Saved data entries
== Segment start ==
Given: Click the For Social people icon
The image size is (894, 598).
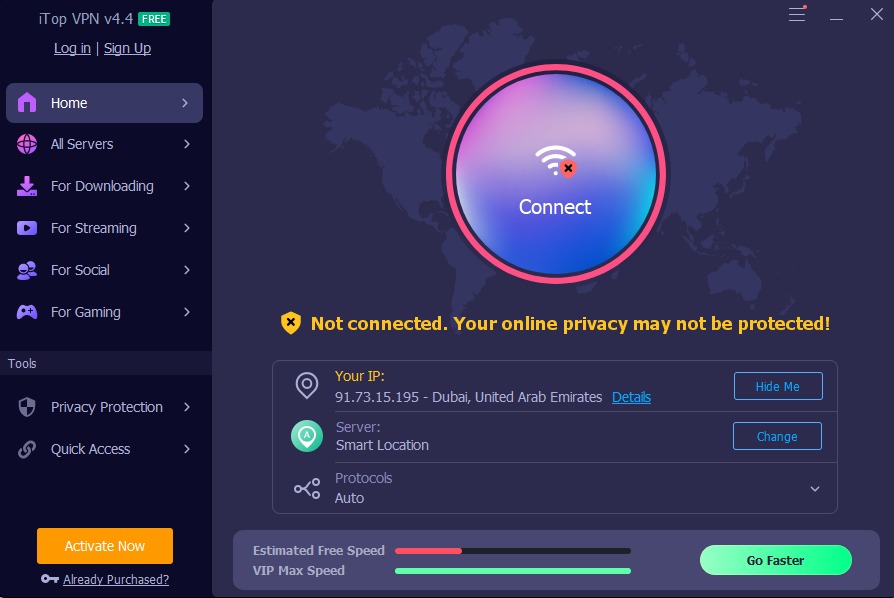Looking at the screenshot, I should 27,270.
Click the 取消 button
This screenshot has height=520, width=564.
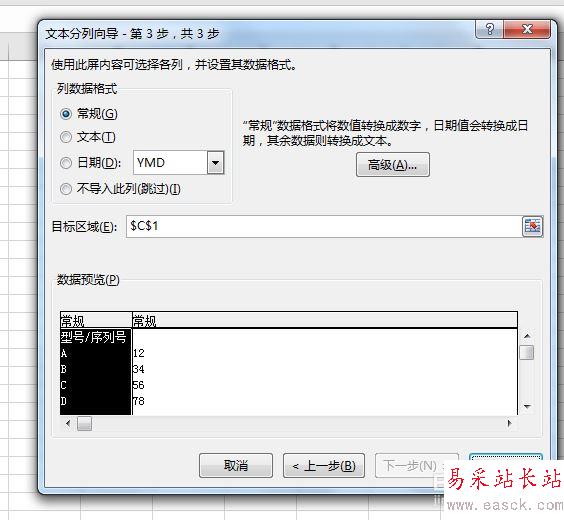236,466
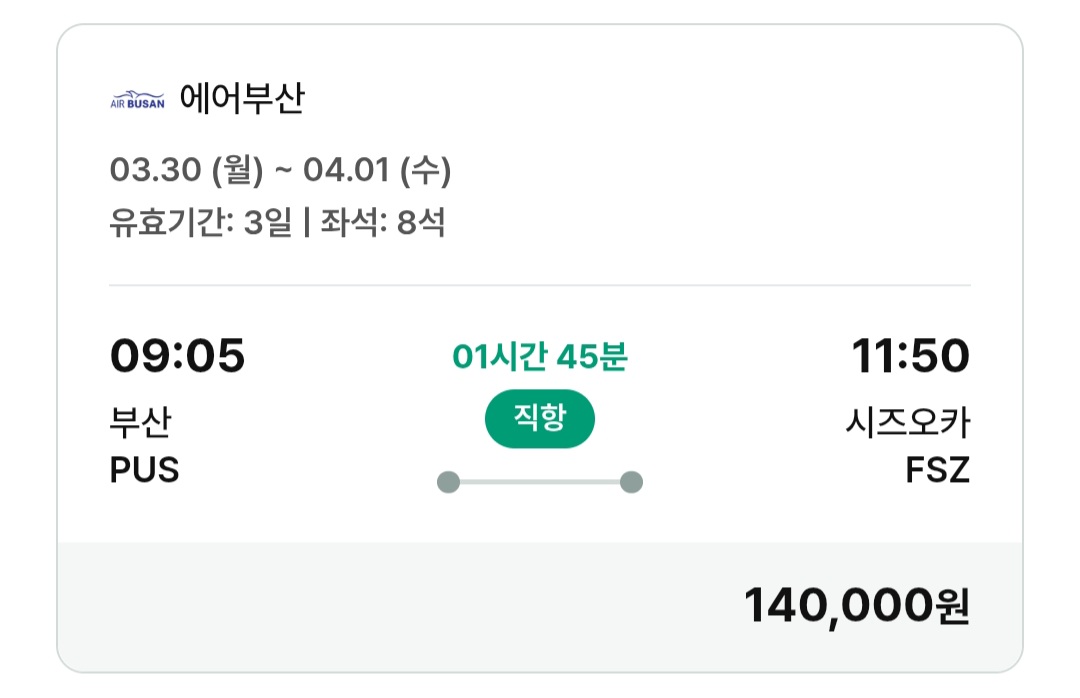The image size is (1080, 698).
Task: Click the 11:50 arrival time
Action: (910, 356)
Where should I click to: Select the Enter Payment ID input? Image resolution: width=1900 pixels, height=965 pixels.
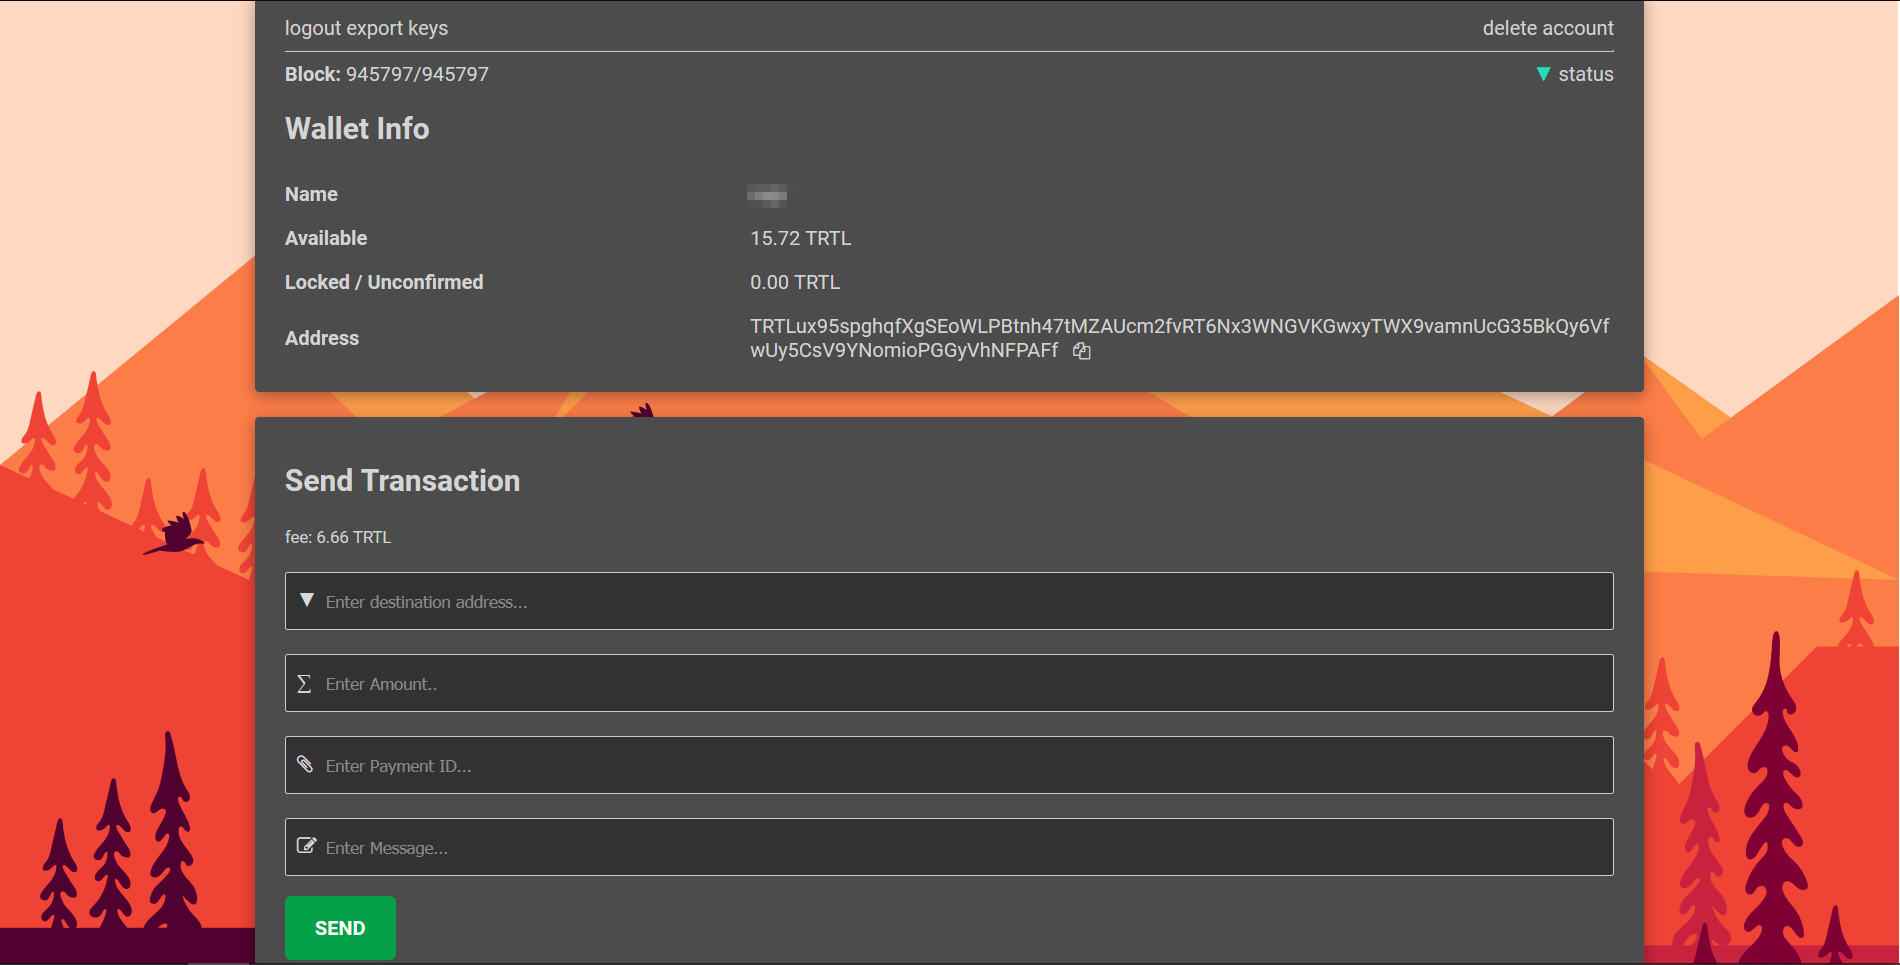[x=960, y=766]
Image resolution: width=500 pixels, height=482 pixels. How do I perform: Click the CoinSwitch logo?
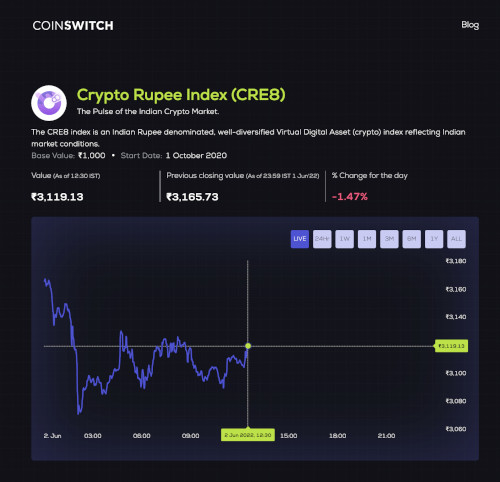coord(73,26)
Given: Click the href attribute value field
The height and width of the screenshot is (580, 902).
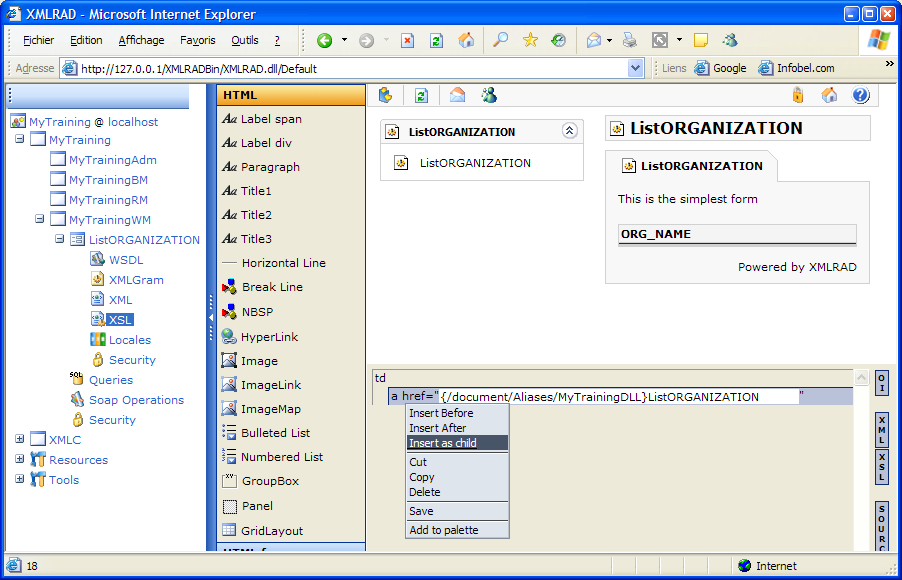Looking at the screenshot, I should point(618,397).
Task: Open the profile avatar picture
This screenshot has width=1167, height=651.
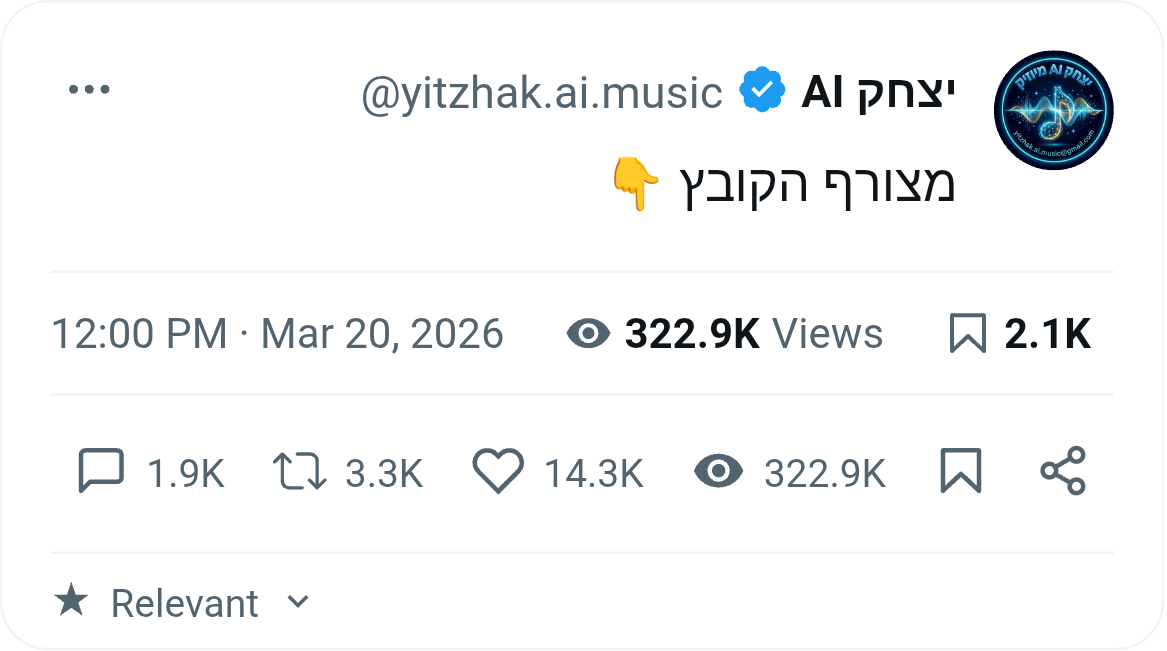Action: tap(1053, 110)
== Segment end ==
Aim of the exercise:
Copy the lines above between the one holding "This screenshot has height=520, width=564." and the one holding "Given: Click the href attribute value field", inclusive. Drop the pictures.

Result of this task:
This screenshot has height=520, width=564.
236,466
The image size is (1080, 698).
Task: Click the 11:50 arrival time
Action: (910, 356)
Where should I click to: Select the Enter Payment ID input? Image resolution: width=1900 pixels, height=965 pixels.
[x=960, y=766]
Image resolution: width=500 pixels, height=482 pixels. How do I perform: Click the CoinSwitch logo?
coord(73,26)
Given: Click the href attribute value field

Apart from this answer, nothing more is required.